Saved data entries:
• • • •

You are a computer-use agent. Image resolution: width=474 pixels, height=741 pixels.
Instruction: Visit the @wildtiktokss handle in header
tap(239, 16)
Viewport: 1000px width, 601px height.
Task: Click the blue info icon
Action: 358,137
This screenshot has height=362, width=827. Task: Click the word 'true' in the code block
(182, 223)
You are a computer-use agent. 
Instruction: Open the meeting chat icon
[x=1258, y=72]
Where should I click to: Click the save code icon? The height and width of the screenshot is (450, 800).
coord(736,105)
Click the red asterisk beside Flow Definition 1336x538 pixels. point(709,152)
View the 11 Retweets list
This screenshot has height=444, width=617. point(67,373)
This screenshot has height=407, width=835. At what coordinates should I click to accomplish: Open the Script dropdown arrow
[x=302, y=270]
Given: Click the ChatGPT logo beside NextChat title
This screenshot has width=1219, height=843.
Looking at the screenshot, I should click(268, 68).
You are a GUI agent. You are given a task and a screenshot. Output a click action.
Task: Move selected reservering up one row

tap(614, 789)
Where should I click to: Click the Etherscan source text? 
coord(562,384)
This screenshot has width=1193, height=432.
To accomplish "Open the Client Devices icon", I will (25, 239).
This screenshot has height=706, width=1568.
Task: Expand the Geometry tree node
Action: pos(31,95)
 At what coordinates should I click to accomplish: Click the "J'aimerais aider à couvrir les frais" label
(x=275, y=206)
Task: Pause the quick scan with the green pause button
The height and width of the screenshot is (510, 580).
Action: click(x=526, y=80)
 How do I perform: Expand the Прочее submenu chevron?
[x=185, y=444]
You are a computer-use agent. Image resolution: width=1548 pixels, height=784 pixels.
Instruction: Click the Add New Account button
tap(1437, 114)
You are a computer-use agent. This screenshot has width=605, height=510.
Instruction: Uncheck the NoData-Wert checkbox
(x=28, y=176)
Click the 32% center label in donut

• • • •

__Set exercise__. Convert all the records above into a JSON list of strings, one string per line, leaving out blank lines.

__Output for this exercise__.
[
  "You are a computer-use agent. Image resolution: width=474 pixels, height=741 pixels.",
  "Instruction: Visit the @wildtiktokss handle in header",
  "tap(239, 16)",
  "Viewport: 1000px width, 601px height.",
  "Task: Click the blue info icon",
  "Action: 358,137",
  "This screenshot has height=362, width=827. Task: Click the word 'true' in the code block",
  "(182, 223)",
  "You are a computer-use agent. ",
  "Instruction: Open the meeting chat icon",
  "[x=1258, y=72]",
  "Where should I click to: Click the save code icon? The height and width of the screenshot is (450, 800).",
  "coord(736,105)",
  "Click the red asterisk beside Flow Definition 1336x538 pixels. point(709,152)",
  "View the 11 Retweets list",
  "This screenshot has height=444, width=617. point(67,373)",
  "This screenshot has height=407, width=835. At what coordinates should I click to accomplish: Open the Script dropdown arrow",
  "[x=302, y=270]",
  "Given: Click the ChatGPT logo beside NextChat title",
  "This screenshot has width=1219, height=843.",
  "Looking at the screenshot, I should click(268, 68).",
  "You are a GUI agent. You are given a task and a screenshot. Output a click action.",
  "Task: Move selected reservering up one row",
  "tap(614, 789)",
  "Where should I click to: Click the Etherscan source text? ",
  "coord(562,384)",
  "This screenshot has width=1193, height=432.",
  "To accomplish \"Open the Client Devices icon\", I will (25, 239).",
  "This screenshot has height=706, width=1568.",
  "Task: Expand the Geometry tree node",
  "Action: pos(31,95)",
  " At what coordinates should I click to accomplish: Click the \"J'aimerais aider à couvrir les frais\" label",
  "(x=275, y=206)",
  "Task: Pause the quick scan with the green pause button",
  "The height and width of the screenshot is (510, 580).",
  "Action: click(x=526, y=80)",
  " How do I perform: Expand the Прочее submenu chevron?",
  "[x=185, y=444]",
  "You are a computer-use agent. Image resolution: width=1548 pixels, height=784 pixels.",
  "Instruction: Click the Add New Account button",
  "tap(1437, 114)",
  "You are a computer-use agent. This screenshot has width=605, height=510.",
  "Instruction: Uncheck the NoData-Wert checkbox",
  "(x=28, y=176)",
  "Click the 32% center label in donut"
]